Aku meraih koran itu dan membaca judulnya : SEORANG BURONAN MENYERAHKAN DIRI KE POLISI. Aku memperbaiki posisi tatapan mataku ketika melihat foto yang ada pada media cetak itu. Tak mungkin aku salah lihat. Dia adalah Ronald. Seseorang yang berinisial R telah menyerahkan diri pada polisi selama setahun tak ditemukan. Ia telah membunuh mantan kekasihnya yang diduga telah berselingkuh dengan pria lain. Aku merasa shock berat. Napasku tertahan memabaca kembali koran itu. Buronan? Membunuh? Apakah aku tidak salah lihat?

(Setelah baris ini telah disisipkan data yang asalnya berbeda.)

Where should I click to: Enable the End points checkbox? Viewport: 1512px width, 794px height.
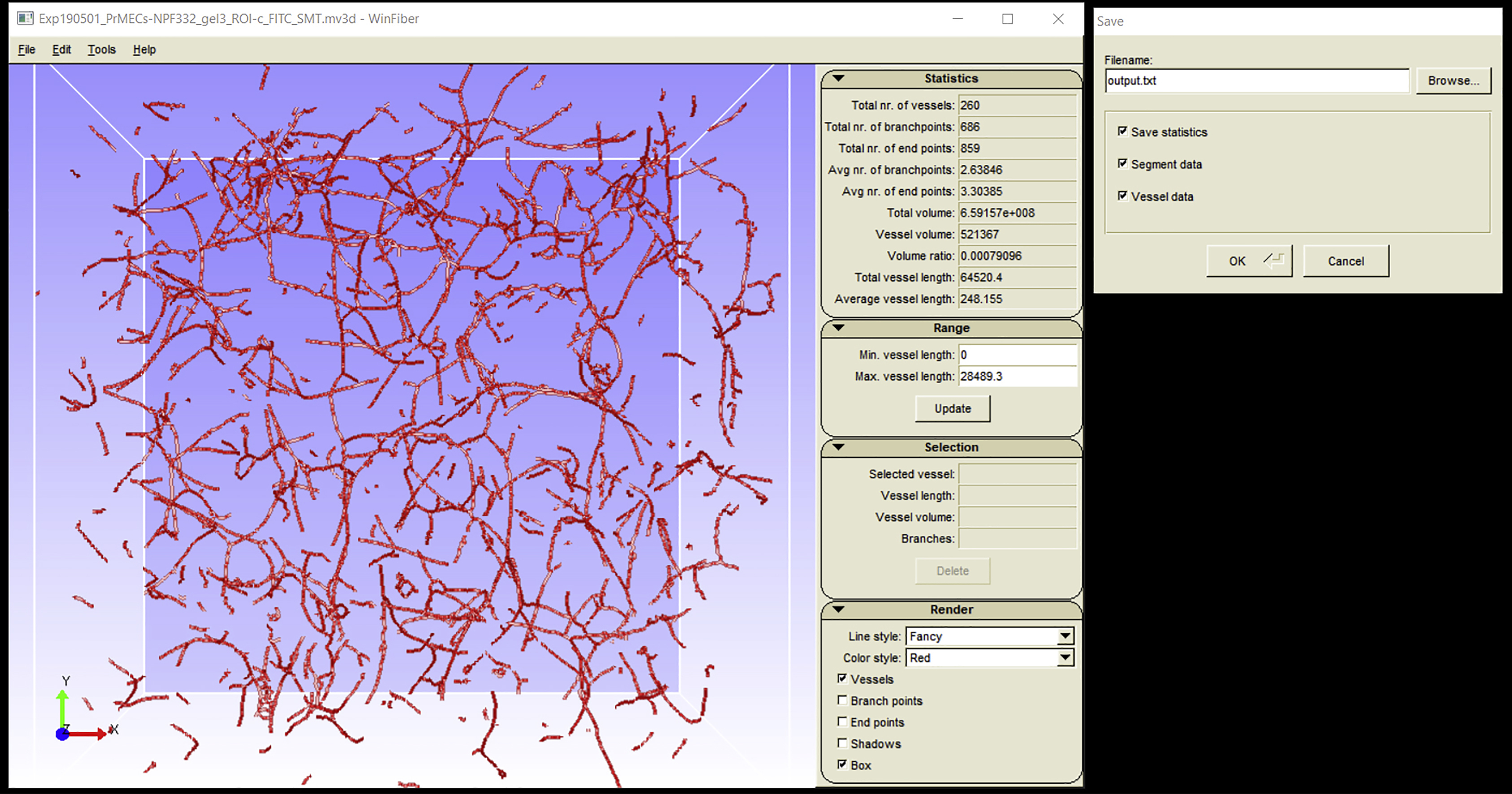(x=842, y=722)
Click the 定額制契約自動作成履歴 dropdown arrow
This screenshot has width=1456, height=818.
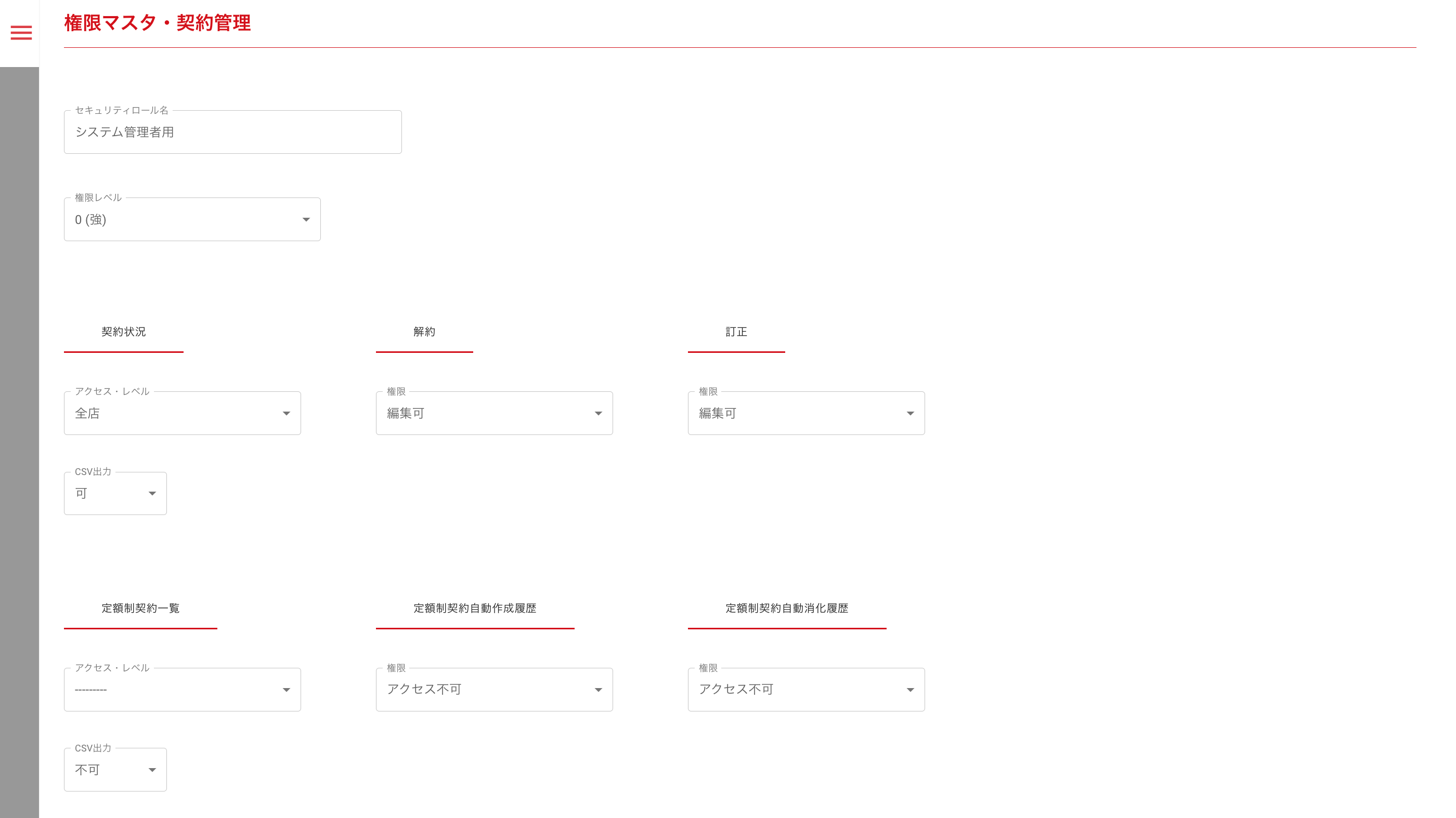pyautogui.click(x=598, y=690)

Aku terduduk dan mulai berpikir. Mengapa Ronald menyerahkan dirinya begitu saja kepada polisi? Apa sebabnya? Aku kembali membaca berita yang tak terduga itu. Ia mengaku merasa bersalah sehingga tak ada cara lain untuk menebus kesalahannya kecuali menyerahkan dirinya pada polisi. “Benar-benar malang nasibnya,” gumamku.
Sebuah kertas jatuh ke lantai dari lipatan koran yang ku buka. Sebuah surat? Surat apa ini? Dibalik surat itu terdapat nama pengirim dan orang yang dikiriminya.
To: Pelayan Café (Keyla), From : R. Aku membuka surat itu.
“Keyla, kau pasti tak percaya apa yang kau lihat pada koran yang telah kau baca pagi itu. Aku memang seorang buronan yang telah membunuh kekasihku yang sering ku ajak minum kopi di café mu. Saat itu, aku sangat depresi dan strees. Satu-satunya cara menghilangkan depresiku adalah dengan Café itu. Tapi, setelah aku menemukanmu, semuanya tampak berubah. Kau yang membuatku sadar hingga aku merasa sangat bersalah atas perbuatanku. Jadi, aku putuskan untuk menyerahkan diri pada polisi. Aku berharap dapat kembali bertemu denganmu dan membuatkanku sebuah kopi hingga kita berbincang bersama. Hmm..jika aku tak di vonis hukuman mati!”
Aliran darah di tanganku terasa berhenti. Kaku. Surat itu melayang-layang jatuh ke bawah. Dodit menghampiriku yang terlihat sedih. Menanyakan apa yang terjadi dan mengambil surat yang terjatuh ke lantai.
“Lebih baik kamu pulang dan beristirahat.” Aku tak bisa lagi menahan kakiku yang membeku. Tak dapat bergerak karena berita itu. Dodit pun memapahku pulang.